Today, the Government published its Brexit negotiating position paper on rules governing data exchange and data protection, titled “The exchange and protection of personal data”. The paper can be found here. In the document, the Government attempts to outline its approach to future UK-EU data-sharing arrangements. The EU27 have yet to publish a negotiating paper specifically on this issue, although their position paper on “Police & judicial procedures” contains a section on data transfer. 

Open Britain’s assessment of today’s position paper identifies four key issues which the Government needs to address: 

  1. The Government is essentially proposing to keep existing EU rules for data flows in place, but without any say on how these rules are formed. This hardly amounts to “taking back control” and turns the UK from a rule-maker into a rule-taker.
  2. Being outside existing Single Market frameworks for data exchange will require EU institutional decisions as to whether the UK would adequately meet EU data rules. This means the ECJ and European Commission would continue to have a say on UK-EU data flows, which does not tally with the Government’s policy of ending the jurisdiction of the ECJ in the UK.       
  3. This being the case, it raises the question as to why the Government would want to take the UK out of the Single Market and potentially damage the British economy, when it will be unable to regain any meaningful level of judicial sovereignty.  
  4. The Government have themselves conceded that the alternatives to existing Single Market rules on data flows with the EU are less advantageous that what the UK currently enjoys due to its membership of the Single Market.  

Open Britain’s Position: 

While today’s position paper provides slightly more detail than some of the other negotiating papers which the Government have published in the last fortnight, it essentially amounts to keeping existing EU rules in place, which would not end the role of the European Commission or the ECJ in deciding future UK-EU arrangements and hardly amounts to taking back control. If the ECJ is going to continue to play a role in future UK arrangements whether the UK is in the Single Market or not, there is no rationale at all for leaving the Single Market.      

In Detail

“Data flows are important for the UK and the EU economies and for wider cooperation, including on law enforcement matters…”

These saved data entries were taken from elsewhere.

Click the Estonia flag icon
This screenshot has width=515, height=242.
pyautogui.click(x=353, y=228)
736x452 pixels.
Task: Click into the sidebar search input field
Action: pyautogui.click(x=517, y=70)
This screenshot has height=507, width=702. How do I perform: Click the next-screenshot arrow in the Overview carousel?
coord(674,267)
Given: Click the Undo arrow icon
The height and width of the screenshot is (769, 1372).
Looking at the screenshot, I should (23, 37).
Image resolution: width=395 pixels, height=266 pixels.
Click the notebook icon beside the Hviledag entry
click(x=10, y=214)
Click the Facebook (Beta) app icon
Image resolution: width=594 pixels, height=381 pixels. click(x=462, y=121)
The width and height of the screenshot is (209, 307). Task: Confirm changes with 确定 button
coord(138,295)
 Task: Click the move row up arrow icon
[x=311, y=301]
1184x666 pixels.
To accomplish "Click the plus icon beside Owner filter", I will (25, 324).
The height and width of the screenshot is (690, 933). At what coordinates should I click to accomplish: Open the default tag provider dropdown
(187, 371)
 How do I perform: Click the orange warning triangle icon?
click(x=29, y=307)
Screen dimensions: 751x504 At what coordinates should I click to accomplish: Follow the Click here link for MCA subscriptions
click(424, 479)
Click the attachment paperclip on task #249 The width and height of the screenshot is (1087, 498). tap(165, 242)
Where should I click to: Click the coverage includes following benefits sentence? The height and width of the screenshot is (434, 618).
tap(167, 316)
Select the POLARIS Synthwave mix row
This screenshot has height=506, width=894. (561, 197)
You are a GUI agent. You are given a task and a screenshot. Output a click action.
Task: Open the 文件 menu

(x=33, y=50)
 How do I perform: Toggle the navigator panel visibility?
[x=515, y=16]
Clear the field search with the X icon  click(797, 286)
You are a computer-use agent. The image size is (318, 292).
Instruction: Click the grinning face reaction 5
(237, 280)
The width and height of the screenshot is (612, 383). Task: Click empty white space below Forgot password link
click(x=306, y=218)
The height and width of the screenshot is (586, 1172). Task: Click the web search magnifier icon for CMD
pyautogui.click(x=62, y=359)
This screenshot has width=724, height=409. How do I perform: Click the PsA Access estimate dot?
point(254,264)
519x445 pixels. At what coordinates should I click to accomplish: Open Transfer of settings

“After the UK leaves the EU, new arrangements to govern the continued free flow of personal data between the EU and the UK will be needed, as part of the new, deep and special partnership. The UK starts from an unprecedented point of alignment with the EU.

  • Open Britain welcomes the Government’s commitment to maintaining data flows between the UK and the EU.
  • However, the best way to ensure continuity and security of data for Britain is to stay within the Single Market. This would maintain the highest degree of integration when it comes to data flows.

“The Commission has highlighted the value of the EU data economy, which was estimated to be worth €272 billion in 2015, or around two per cent of EU GDP. It has grown rapidly in recent years. External estimates suggest that its value could rise to €643 billion by 2020, more than three per cent of GDP, as long as policy and legal frameworks for the data economy are put in place…Estimates suggest that around 43 per cent of all large EU digital companies are started in the UK, and that 75 per cent of the UK’s cross-border data flows are with EU countries. Analysis indicates that the UK has the largest internet economy as a percentage of GDP of all the G20 countries, and has an economy dominated by service sectors in which data and data flows are increasingly vital. The UK accounted for 11.5 per cent of global cross-border data flows in 2015, compared with 3.9 per cent of global GDP and 0.9 per cent of global population, but the value of data flows to the whole economy and the whole of society are greater still.”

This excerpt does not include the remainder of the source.